* **What the exercise asks**
Whenever a line in this data holds the word "dimensions", report that line in full.

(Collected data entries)
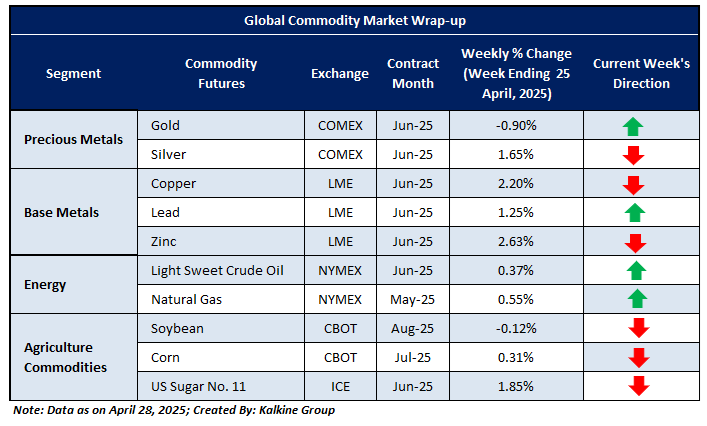Click the green up arrow for Gold

(632, 126)
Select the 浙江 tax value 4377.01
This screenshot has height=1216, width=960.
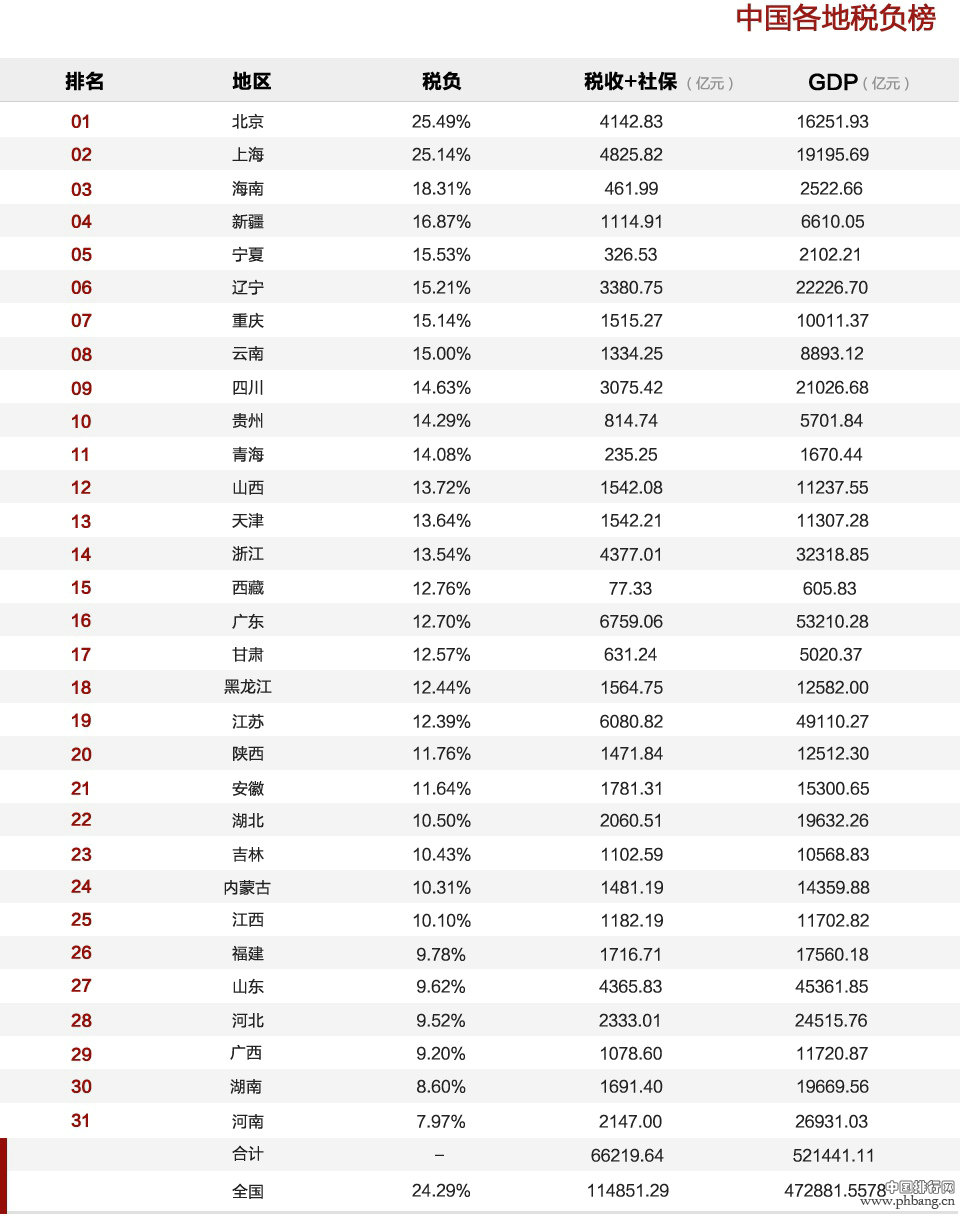[632, 554]
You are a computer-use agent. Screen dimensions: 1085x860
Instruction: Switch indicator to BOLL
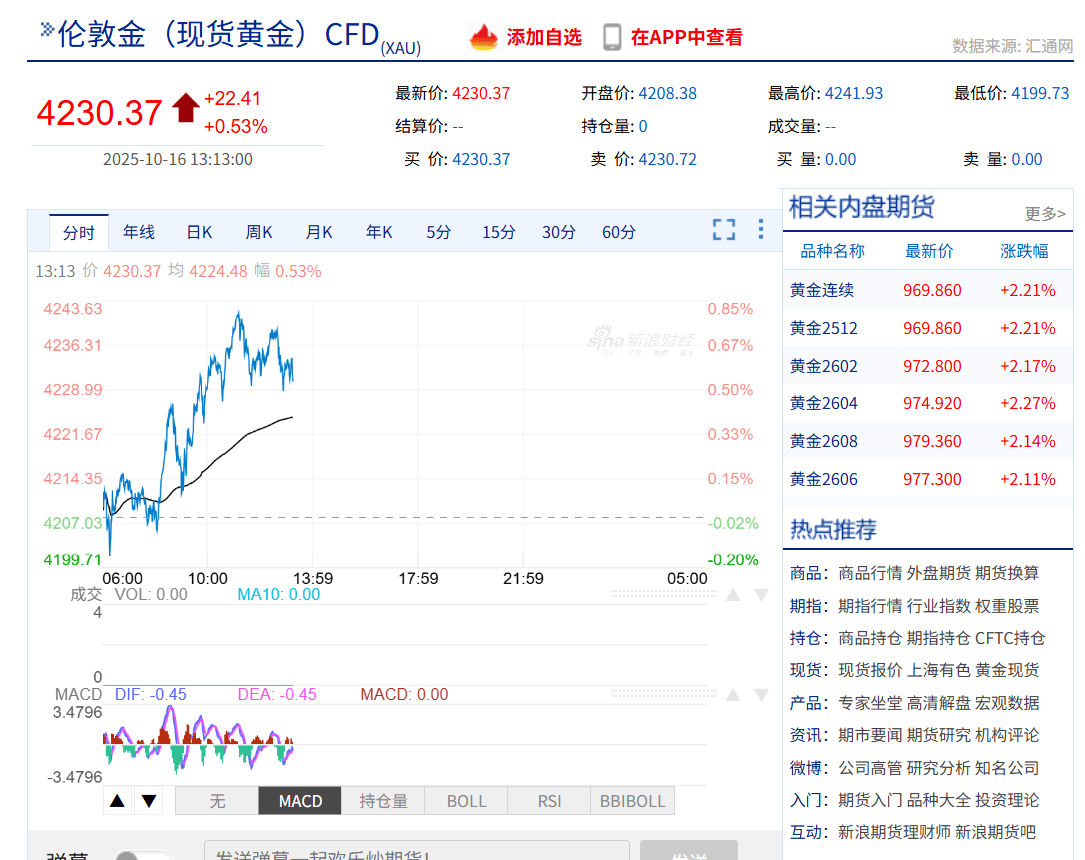coord(466,801)
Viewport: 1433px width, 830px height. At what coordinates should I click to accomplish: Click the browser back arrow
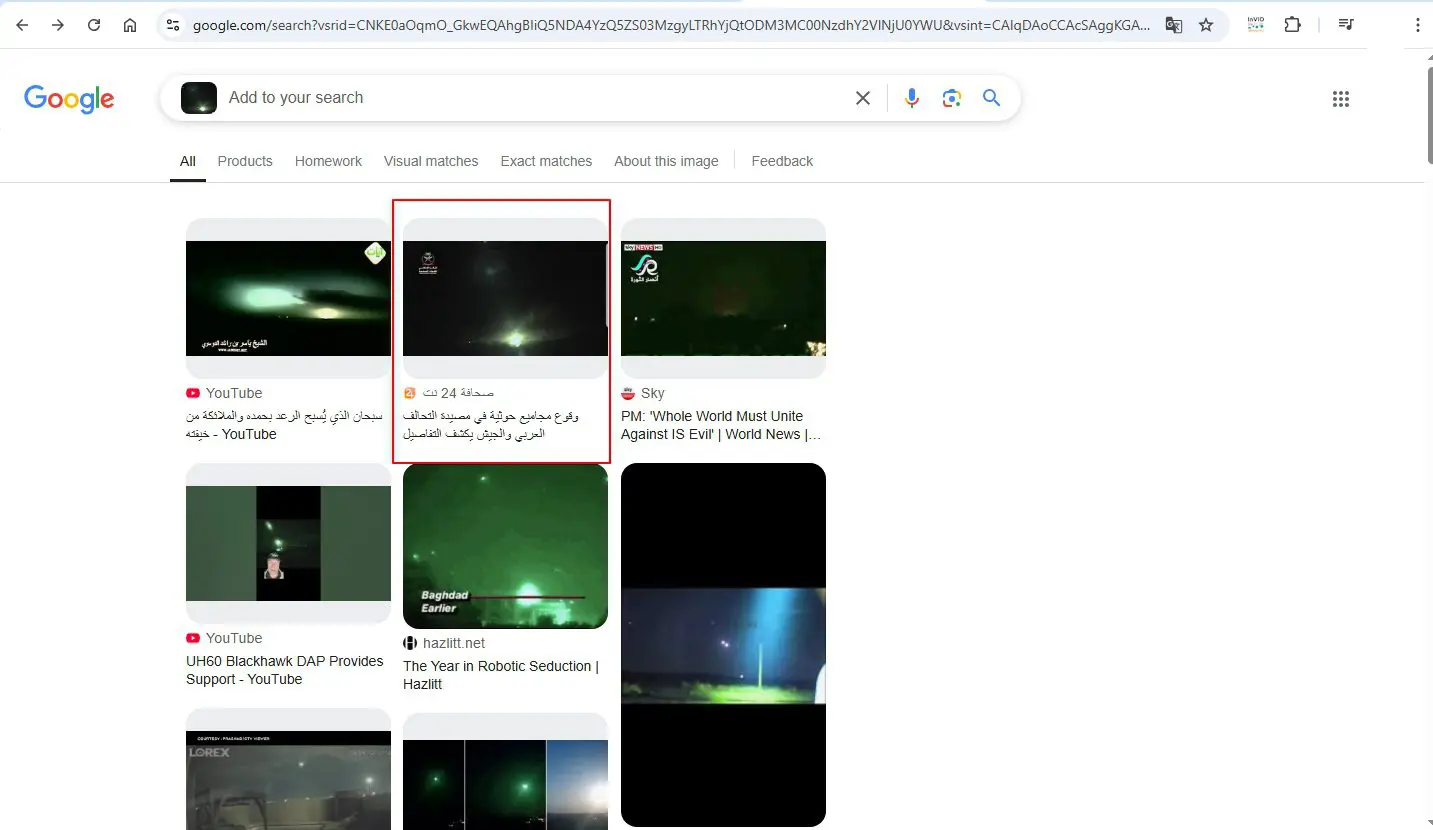click(22, 25)
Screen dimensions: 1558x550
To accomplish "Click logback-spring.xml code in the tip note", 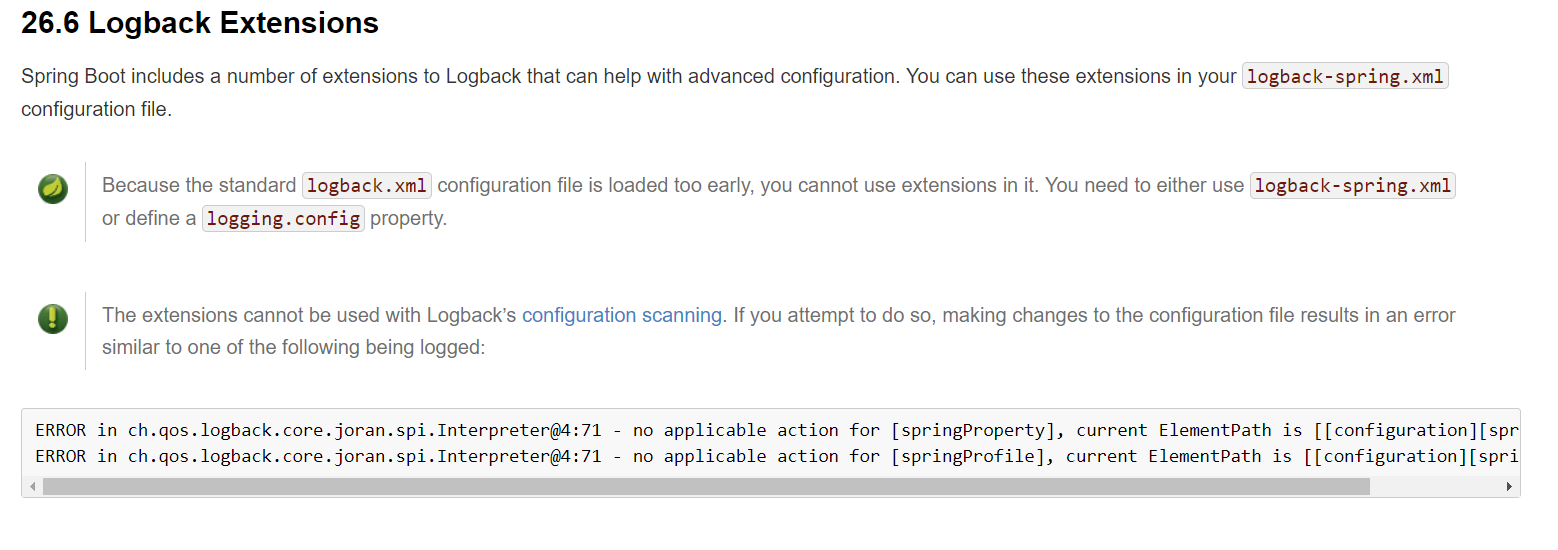I will pyautogui.click(x=1352, y=186).
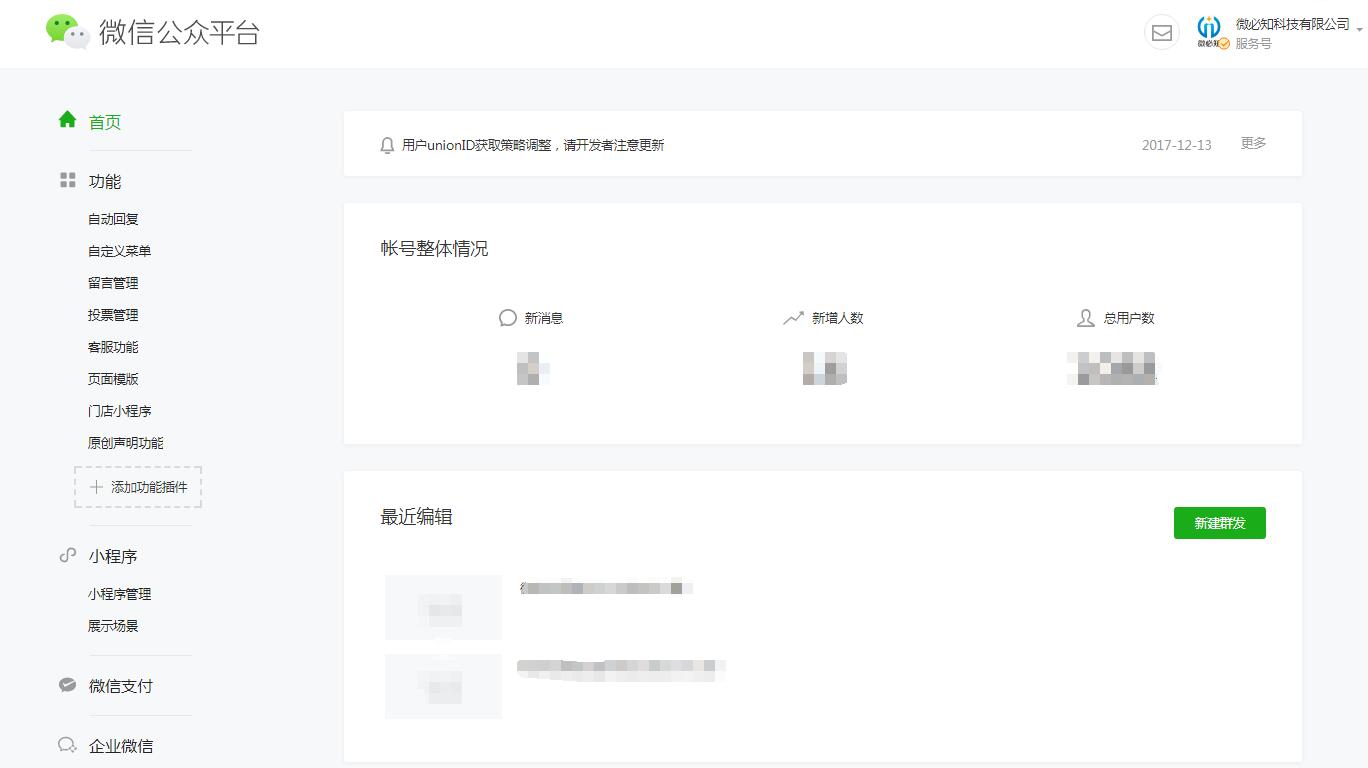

* **Response box**
You are a computer-use agent. Screen dimensions: 1085x860
Screen dimensions: 1558x550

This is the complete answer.